A placard with an image of Iran's deposed shah Mohammed Reza Pahlavi is seen during a rally in support of Iranian anti-government protests in Los Angeles on Jan 7, 2018.
A placard with an image of Iran's deposed shah Mohammed Reza Pahlavi is seen during a rally in support of Iranian anti-government protests in Los Angeles on Jan 7, 2018.PHOTO: REUTERS

TEHERAN (AFP) - Teheran's heritage committee said on Monday (April 23) it has found a mummified body at the site of a former shah's tomb, raising a storm of interest over whether the long-lost corpse has been rediscovered.

After the 1979 revolution, the newly installed Islamic authorities did their best to erase any memories of the Pahlavi monarchy they had overthrown.

This included destroying the enormous tomb in south Teheran of Reza Shah Pahlavi, the military strongman who seized control of the country in the 1920s and abdicated in favour of his son in 1941 under pressure from the British.

Despite efforts to uncover his corpse, it was never found.

But on Monday, the head of the Teheran council's Cultural Heritage and Tourism Committee told state news agency IRNA that a mummified body had been found at the site, during expansion work on an Islamic shrine.

Mr Hassan Khalilabadi said it was "a possibility" the body belonged to Reza Shah Pahlavi.

"This will be examined by responsible bodies," he said.

The press office of the Abdol Azim shrine, which was being renovated, said the claims were just a rumour.

"The area surrounding the shrine was previously a cemetery, so discovering a body in this area is natural," said its PR director Mostafa Ajoorloo, according to the semi-official ISNA news agency.

The issue nonetheless triggered considerable interest on social media.

"Reza Shah's mausoleum was not just destroyed, it was turned over in the hope of finding his rotten bones, to no avail.
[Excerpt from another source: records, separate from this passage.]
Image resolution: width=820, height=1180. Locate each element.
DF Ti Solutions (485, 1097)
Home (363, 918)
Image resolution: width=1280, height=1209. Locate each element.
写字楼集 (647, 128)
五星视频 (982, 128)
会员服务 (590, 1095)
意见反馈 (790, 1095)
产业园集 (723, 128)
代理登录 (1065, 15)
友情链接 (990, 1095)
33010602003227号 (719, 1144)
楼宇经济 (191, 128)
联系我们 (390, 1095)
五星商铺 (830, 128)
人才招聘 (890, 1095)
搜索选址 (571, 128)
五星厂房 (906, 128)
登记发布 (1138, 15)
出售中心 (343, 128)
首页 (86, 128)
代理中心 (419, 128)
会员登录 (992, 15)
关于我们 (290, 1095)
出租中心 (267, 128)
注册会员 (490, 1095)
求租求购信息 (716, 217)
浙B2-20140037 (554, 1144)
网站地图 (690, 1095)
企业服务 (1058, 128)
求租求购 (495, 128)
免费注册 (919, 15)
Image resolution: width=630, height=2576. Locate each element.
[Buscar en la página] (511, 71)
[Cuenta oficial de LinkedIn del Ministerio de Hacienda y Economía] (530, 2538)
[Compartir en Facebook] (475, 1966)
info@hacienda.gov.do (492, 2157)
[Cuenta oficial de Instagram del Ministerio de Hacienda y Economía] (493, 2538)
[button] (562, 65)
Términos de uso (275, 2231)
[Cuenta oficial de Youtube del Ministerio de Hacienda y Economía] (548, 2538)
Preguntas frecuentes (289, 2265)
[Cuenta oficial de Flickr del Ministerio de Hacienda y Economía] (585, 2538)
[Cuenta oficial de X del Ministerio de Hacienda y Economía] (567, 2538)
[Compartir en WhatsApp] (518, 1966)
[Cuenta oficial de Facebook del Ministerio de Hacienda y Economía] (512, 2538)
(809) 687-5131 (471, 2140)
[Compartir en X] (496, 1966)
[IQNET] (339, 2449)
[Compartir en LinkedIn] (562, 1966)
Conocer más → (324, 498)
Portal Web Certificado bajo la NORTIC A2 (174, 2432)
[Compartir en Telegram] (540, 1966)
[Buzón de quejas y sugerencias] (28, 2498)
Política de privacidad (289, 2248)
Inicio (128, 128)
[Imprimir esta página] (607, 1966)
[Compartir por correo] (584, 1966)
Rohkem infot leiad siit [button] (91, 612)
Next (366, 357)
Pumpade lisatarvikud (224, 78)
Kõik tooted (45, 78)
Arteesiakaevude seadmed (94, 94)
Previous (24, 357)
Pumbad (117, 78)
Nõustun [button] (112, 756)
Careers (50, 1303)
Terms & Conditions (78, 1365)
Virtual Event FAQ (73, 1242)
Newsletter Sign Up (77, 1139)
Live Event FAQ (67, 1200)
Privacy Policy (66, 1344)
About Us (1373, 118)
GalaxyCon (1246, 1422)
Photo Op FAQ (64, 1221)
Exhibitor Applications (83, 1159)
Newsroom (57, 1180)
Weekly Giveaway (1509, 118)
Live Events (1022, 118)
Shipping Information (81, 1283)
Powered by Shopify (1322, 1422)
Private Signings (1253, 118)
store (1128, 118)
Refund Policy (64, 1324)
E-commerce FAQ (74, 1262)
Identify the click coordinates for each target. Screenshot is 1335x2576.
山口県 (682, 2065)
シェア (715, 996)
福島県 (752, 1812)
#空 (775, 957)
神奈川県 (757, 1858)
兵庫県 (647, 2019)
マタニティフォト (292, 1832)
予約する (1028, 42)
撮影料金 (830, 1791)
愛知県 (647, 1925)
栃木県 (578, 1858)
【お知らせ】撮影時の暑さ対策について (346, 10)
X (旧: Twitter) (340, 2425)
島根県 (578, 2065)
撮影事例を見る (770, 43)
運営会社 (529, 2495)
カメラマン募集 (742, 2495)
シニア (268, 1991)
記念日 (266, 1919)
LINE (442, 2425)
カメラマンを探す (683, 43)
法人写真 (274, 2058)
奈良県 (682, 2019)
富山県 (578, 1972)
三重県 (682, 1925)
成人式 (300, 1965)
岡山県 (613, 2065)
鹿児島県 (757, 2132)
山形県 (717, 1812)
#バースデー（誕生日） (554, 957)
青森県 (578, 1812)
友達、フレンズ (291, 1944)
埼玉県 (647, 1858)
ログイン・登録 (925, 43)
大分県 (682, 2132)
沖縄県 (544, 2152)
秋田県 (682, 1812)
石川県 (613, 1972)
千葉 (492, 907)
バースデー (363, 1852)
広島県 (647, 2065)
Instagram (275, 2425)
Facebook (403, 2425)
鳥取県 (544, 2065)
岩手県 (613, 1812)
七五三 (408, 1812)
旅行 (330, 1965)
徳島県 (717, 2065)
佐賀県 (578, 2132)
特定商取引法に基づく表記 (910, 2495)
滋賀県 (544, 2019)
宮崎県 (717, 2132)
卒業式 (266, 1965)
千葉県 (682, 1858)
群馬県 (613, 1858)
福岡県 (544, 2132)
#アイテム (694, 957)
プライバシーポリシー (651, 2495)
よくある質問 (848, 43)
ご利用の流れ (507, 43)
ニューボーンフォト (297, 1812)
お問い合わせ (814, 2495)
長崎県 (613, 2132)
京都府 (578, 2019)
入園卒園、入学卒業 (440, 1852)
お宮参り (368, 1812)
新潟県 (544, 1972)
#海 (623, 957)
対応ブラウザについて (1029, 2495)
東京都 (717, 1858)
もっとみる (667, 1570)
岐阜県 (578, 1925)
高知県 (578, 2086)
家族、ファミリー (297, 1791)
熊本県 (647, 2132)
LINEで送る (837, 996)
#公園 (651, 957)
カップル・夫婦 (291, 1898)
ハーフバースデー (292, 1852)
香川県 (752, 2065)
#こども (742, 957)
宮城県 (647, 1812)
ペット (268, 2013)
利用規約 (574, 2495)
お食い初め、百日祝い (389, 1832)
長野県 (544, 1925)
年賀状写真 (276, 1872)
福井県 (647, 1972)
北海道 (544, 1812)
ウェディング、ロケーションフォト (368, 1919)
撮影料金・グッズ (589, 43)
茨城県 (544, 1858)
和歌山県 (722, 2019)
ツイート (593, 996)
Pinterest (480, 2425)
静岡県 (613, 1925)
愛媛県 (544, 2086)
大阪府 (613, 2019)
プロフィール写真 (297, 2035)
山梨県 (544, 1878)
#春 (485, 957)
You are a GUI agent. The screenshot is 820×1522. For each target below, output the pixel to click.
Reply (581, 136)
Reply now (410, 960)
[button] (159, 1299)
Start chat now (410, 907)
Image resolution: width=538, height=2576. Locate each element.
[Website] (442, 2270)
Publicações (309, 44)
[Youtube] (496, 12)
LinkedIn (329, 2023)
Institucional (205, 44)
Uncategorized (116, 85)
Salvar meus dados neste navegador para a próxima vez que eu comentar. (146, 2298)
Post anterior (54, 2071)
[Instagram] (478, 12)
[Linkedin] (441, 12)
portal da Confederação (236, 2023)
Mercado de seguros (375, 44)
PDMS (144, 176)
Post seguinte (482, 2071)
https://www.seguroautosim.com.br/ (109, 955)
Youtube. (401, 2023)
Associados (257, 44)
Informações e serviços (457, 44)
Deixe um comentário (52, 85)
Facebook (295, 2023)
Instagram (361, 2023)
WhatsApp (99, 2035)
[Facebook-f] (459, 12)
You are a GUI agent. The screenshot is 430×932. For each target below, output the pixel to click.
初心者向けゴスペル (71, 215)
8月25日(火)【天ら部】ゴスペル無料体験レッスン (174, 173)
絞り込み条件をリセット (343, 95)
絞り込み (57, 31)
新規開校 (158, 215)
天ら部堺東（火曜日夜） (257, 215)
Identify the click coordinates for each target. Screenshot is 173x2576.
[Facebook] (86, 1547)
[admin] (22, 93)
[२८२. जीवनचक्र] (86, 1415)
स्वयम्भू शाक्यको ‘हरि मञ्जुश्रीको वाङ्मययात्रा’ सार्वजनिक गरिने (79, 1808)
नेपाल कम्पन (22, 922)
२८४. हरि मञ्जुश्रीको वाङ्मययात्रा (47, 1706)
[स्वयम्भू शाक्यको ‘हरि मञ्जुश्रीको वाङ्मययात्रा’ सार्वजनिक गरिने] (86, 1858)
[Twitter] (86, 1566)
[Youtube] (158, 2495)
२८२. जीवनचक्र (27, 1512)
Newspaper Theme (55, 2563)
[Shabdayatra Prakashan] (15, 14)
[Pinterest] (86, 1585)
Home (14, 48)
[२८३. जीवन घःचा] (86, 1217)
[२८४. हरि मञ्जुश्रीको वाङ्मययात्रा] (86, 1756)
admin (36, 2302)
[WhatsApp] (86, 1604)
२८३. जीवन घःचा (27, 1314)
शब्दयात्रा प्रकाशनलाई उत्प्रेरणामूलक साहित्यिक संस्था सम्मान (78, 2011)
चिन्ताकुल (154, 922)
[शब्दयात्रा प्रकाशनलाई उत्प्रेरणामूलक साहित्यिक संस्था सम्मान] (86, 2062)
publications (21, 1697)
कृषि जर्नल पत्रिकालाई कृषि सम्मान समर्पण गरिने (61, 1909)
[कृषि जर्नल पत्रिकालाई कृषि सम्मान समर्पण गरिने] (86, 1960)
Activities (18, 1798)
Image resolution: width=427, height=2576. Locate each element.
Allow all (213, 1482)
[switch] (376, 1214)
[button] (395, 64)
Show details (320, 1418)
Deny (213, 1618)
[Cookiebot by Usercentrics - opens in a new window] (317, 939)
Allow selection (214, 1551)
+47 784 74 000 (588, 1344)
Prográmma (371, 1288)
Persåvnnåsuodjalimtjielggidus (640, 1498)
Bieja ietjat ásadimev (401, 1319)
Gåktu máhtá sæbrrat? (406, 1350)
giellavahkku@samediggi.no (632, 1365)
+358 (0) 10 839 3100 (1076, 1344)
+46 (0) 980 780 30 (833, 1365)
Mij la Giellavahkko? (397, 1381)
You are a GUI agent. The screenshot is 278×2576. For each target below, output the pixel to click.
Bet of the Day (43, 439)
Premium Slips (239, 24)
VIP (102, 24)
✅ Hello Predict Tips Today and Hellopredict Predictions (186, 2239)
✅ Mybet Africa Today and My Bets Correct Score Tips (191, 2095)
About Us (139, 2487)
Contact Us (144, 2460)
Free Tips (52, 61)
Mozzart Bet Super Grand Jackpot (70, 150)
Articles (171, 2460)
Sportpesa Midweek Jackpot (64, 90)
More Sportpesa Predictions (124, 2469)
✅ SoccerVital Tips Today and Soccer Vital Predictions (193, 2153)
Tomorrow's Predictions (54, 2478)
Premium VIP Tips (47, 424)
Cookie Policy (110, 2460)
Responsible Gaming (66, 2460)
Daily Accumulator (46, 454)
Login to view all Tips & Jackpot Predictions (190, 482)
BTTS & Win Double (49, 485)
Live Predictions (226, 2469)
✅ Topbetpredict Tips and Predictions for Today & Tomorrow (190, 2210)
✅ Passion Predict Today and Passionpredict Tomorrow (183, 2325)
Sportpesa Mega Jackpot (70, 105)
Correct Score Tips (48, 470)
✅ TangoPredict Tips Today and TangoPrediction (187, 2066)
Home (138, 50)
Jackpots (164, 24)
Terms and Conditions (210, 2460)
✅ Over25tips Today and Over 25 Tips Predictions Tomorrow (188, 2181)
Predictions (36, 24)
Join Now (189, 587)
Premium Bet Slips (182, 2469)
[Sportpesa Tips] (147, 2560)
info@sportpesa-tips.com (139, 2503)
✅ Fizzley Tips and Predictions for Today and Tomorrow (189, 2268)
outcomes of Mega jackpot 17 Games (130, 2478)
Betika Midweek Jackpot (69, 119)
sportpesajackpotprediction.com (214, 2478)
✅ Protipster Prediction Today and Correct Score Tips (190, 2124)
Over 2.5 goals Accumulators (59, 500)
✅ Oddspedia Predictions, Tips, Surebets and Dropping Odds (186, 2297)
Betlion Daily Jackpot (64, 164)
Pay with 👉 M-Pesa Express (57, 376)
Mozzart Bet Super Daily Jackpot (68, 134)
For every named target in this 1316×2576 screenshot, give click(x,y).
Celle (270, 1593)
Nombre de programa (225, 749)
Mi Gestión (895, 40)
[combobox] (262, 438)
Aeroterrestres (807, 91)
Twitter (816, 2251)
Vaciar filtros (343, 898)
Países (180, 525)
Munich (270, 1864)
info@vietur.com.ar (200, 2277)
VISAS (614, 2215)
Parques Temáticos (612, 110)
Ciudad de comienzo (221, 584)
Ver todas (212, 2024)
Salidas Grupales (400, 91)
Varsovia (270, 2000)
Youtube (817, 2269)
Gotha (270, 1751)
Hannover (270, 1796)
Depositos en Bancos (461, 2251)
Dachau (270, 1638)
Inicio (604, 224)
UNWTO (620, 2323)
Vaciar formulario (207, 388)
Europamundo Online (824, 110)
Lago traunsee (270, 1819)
And now he has emerged himself! Oh my God!" wrote one Twitter user.

The Pahlavis are a touchy subject for Iran's clerical rulers, who worry they are increasingly popular among young people with no memory of the revolution and the former regime.

Persian nationalism, with a particular reverence for Iran's pre-Islamic civilisation, has also been resurgent.

In recent years, attempts to mark "Cyrus Day" at the tomb of ancient Persian king Cyrus the Great in southern Iran have been blocked by the authorities and organisers arrested.

Mr Reza Pahlavi, grandson to the man buried in south Teheran, has remained an opposition figure in exile and supported the mass protests that hit the country in December and January.